• Task brief
Work out how many lines of the records contain "Given". Answer with the number and nothing else.
:: Records
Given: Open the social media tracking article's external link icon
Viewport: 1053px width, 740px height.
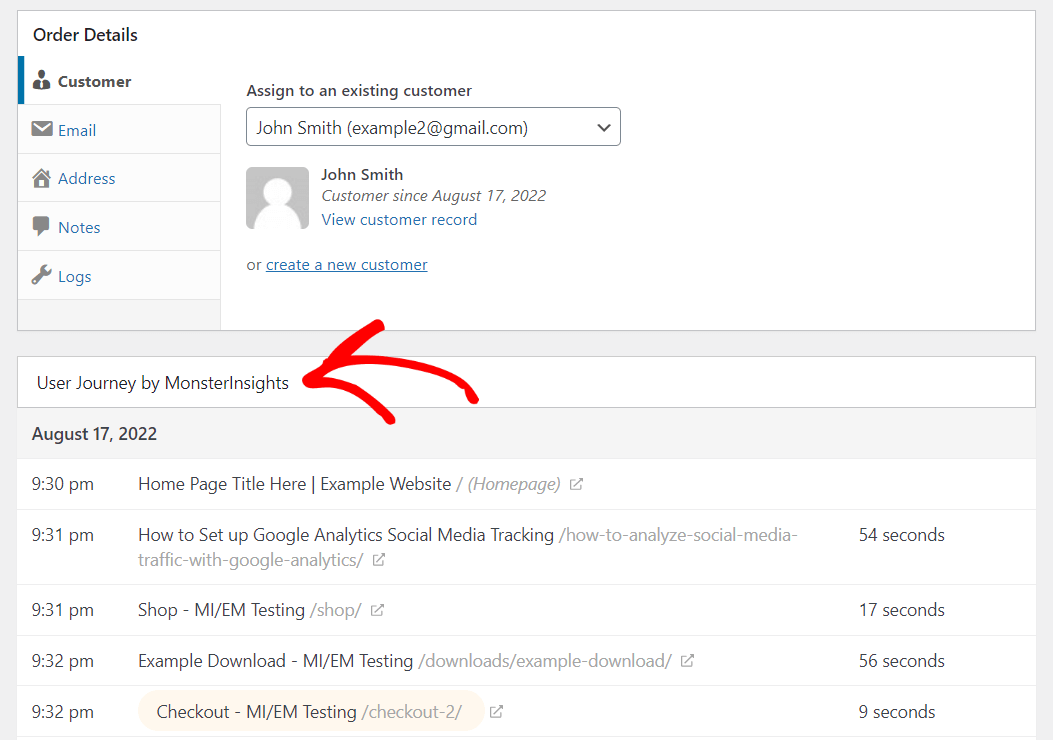Looking at the screenshot, I should coord(379,560).
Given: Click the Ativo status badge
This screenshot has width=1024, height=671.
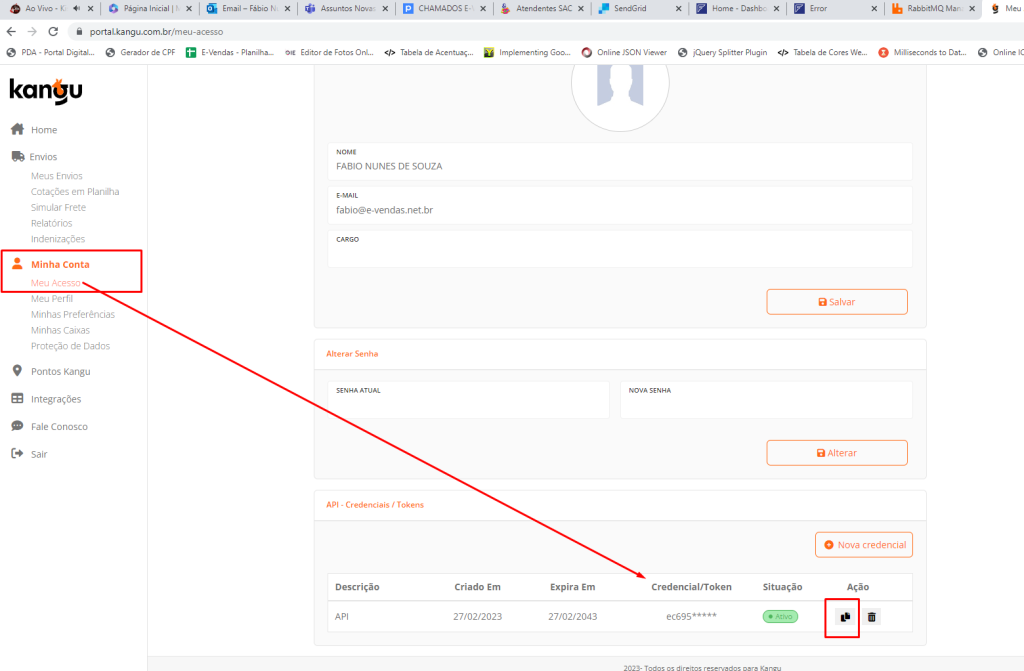Looking at the screenshot, I should tap(780, 616).
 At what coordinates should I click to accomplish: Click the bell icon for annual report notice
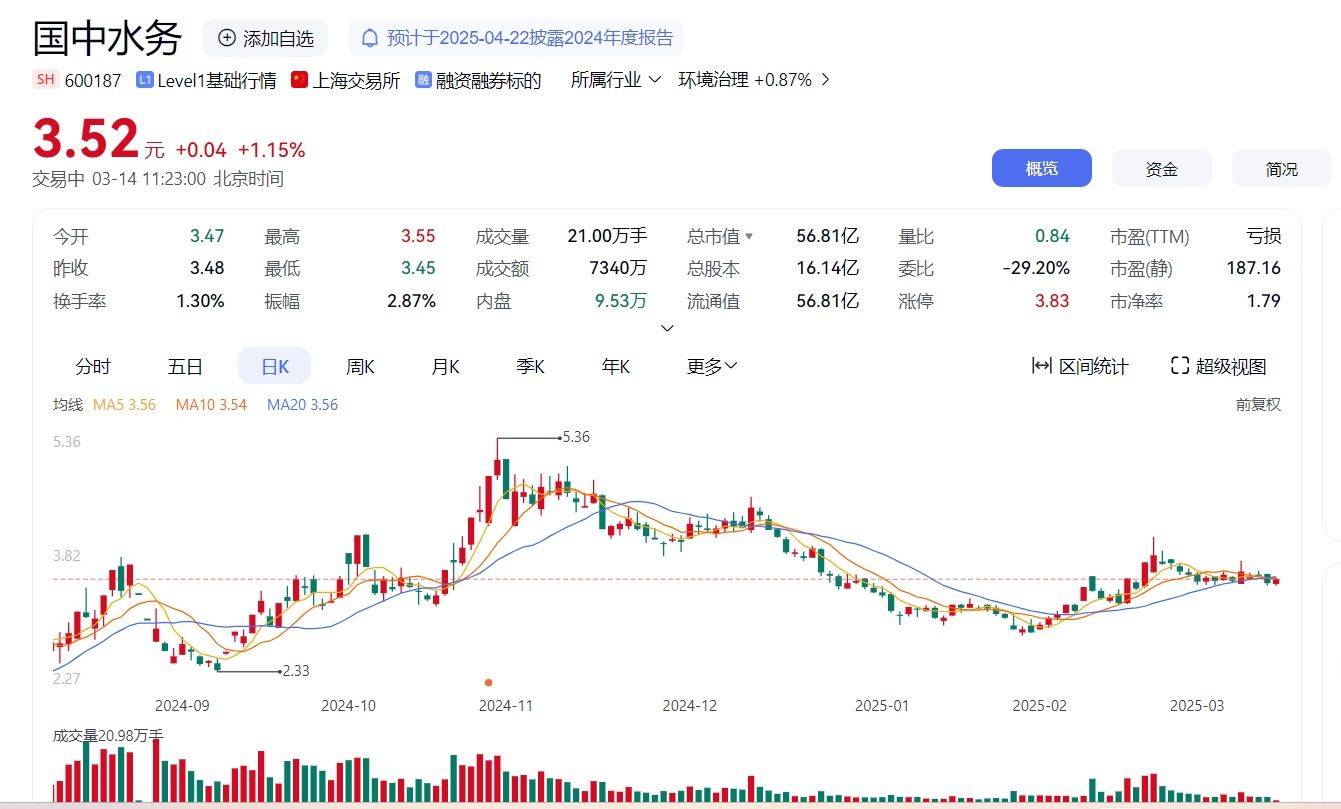370,38
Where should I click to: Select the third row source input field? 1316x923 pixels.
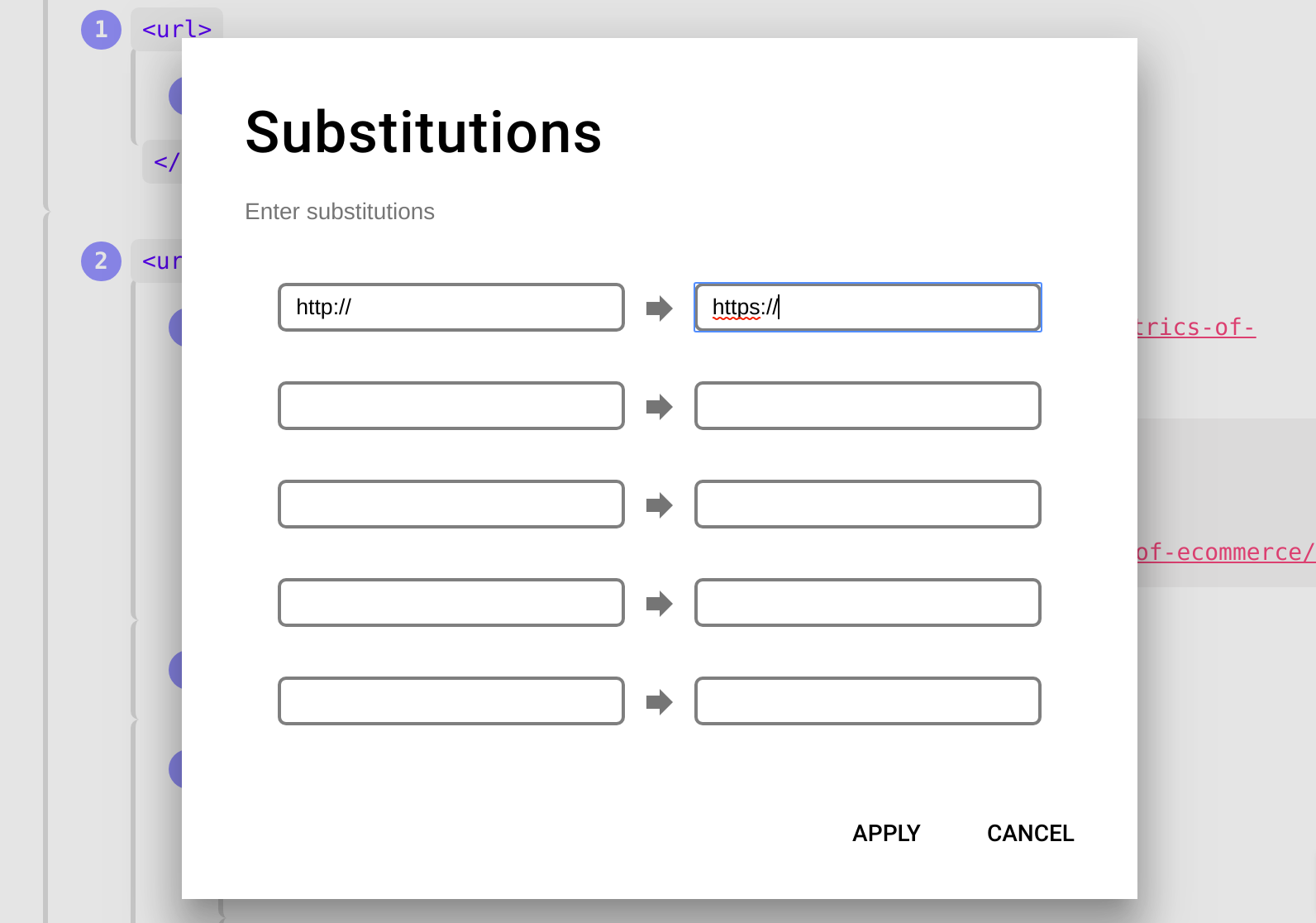[451, 505]
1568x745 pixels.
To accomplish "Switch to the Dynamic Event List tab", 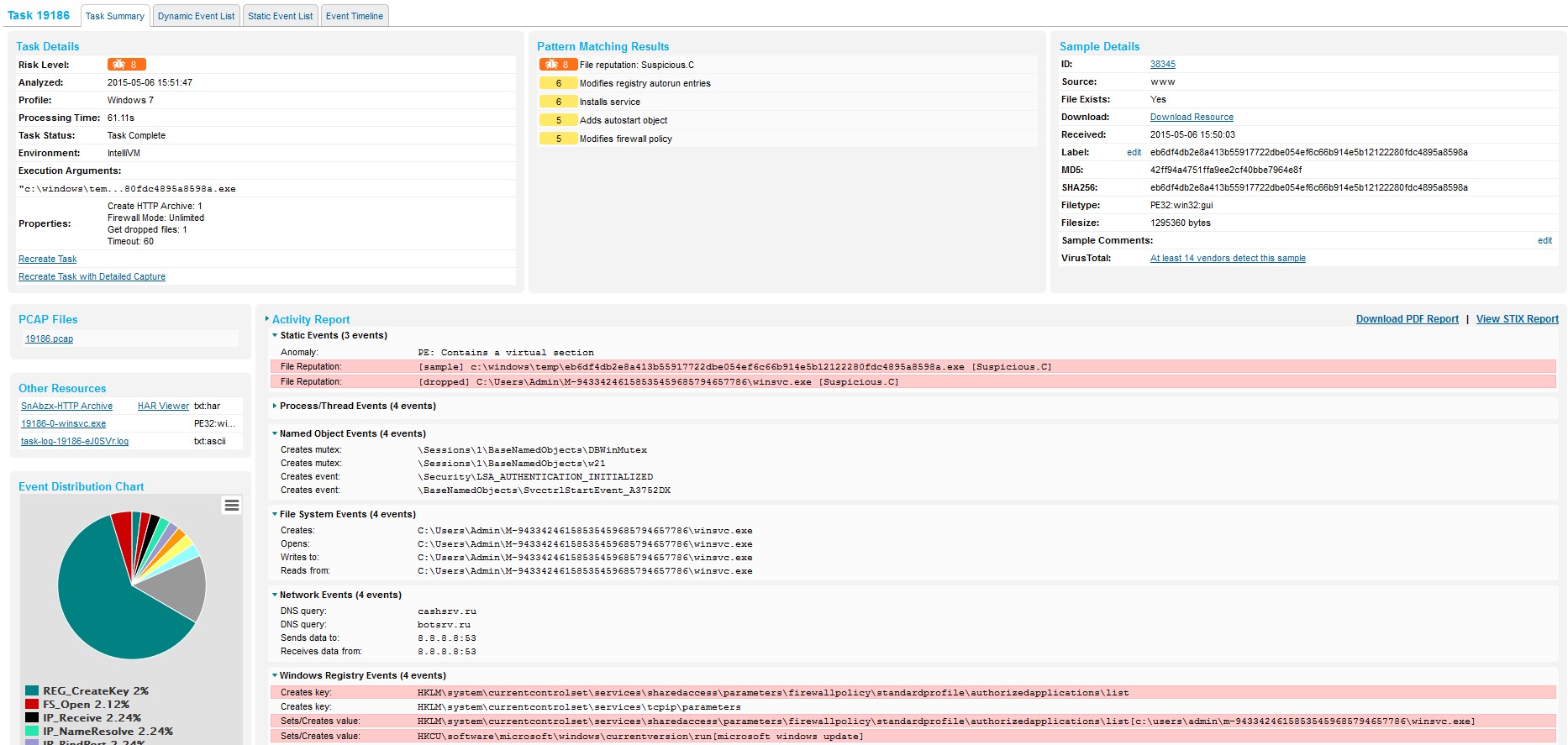I will pyautogui.click(x=196, y=16).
::::
• Final answer
2